AUFGABE: Stelle nur den Abschnitt der Datensätze als Markdown-Tabelle dar, der mit der Zeile beginnt, die „Task: Click the 'за последние 7 дней' tag“ enthält, und mit der Zeile endet, die „This screenshot has height=223, width=333.“ enthält. Beide Zeilen gehören dazu. Verwende die Spalten „Nr.“ für die laufende Zeilennummer und „Zeile“ für den Zeilentext, und lass leere Zeilen weg.

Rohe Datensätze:

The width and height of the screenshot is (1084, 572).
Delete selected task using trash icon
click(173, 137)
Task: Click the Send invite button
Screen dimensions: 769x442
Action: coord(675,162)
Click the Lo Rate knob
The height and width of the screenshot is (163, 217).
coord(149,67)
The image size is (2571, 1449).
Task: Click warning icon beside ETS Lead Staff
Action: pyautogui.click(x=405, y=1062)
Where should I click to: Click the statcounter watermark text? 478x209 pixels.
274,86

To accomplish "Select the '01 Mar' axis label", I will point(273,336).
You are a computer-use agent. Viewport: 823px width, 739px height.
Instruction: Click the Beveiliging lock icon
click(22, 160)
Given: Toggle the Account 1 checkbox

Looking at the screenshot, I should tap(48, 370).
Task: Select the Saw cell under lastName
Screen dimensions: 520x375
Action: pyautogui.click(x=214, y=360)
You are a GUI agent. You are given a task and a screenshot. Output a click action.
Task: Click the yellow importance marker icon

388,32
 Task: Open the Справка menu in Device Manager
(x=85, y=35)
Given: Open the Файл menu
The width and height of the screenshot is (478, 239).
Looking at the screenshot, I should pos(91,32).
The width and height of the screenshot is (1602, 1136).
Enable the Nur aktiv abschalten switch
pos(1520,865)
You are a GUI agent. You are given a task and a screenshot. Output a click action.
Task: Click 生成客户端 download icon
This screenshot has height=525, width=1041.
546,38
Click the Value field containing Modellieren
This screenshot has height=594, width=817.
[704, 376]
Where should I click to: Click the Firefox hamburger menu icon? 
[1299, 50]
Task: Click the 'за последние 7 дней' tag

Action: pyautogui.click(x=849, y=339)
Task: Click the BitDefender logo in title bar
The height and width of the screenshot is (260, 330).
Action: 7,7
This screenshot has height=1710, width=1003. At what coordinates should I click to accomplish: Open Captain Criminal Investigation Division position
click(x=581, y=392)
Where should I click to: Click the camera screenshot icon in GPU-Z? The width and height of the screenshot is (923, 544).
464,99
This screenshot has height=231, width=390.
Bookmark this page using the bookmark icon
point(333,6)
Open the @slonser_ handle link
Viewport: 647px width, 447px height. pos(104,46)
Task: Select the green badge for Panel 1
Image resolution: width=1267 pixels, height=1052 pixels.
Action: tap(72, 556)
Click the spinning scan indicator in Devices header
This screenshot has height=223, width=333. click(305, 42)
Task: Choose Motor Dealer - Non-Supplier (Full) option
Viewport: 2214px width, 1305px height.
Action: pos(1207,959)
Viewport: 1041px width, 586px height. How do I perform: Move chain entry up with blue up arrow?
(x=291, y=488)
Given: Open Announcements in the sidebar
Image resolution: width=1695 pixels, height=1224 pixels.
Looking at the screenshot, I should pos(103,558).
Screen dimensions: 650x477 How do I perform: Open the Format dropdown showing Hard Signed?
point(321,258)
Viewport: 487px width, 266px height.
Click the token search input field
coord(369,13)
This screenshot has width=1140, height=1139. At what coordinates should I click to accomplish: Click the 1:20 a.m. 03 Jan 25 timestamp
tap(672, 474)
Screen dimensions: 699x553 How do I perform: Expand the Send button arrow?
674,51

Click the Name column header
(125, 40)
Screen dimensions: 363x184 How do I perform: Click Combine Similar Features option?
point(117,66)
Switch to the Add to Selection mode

VOLLSTÄNDIGE ANTWORT:
| Nr. | Zeile |
|---|---|
| 1 | Task: Click the 'за последние 7 дней' tag |
| 2 | Action: pyautogui.click(x=849, y=339) |
| 3 | Task: Click the BitDefender logo in title bar |
| 4 | The height and width of the screenshot is (260, 330). |
| 5 | Action: 7,7 |
| 6 | This screenshot has height=1710, width=1003. At what coordinates should I click to accomplish: Open Captain Criminal Investigation Division position |
| 7 | click(x=581, y=392) |
| 8 | Where should I click to: Click the camera screenshot icon in GPU-Z? The width and height of the screenshot is (923, 544). |
| 9 | 464,99 |
| 10 | This screenshot has height=231, width=390. |
| 11 | Bookmark this page using the bookmark icon |
| 12 | point(333,6) |
| 13 | Open the @slonser_ handle link |
| 14 | Viewport: 647px width, 447px height. pos(104,46) |
| 15 | Task: Select the green badge for Panel 1 |
| 16 | Image resolution: width=1267 pixels, height=1052 pixels. |
| 17 | Action: tap(72, 556) |
| 18 | Click the spinning scan indicator in Devices header |
| 19 | This screenshot has height=223, width=333. click(305, 42) |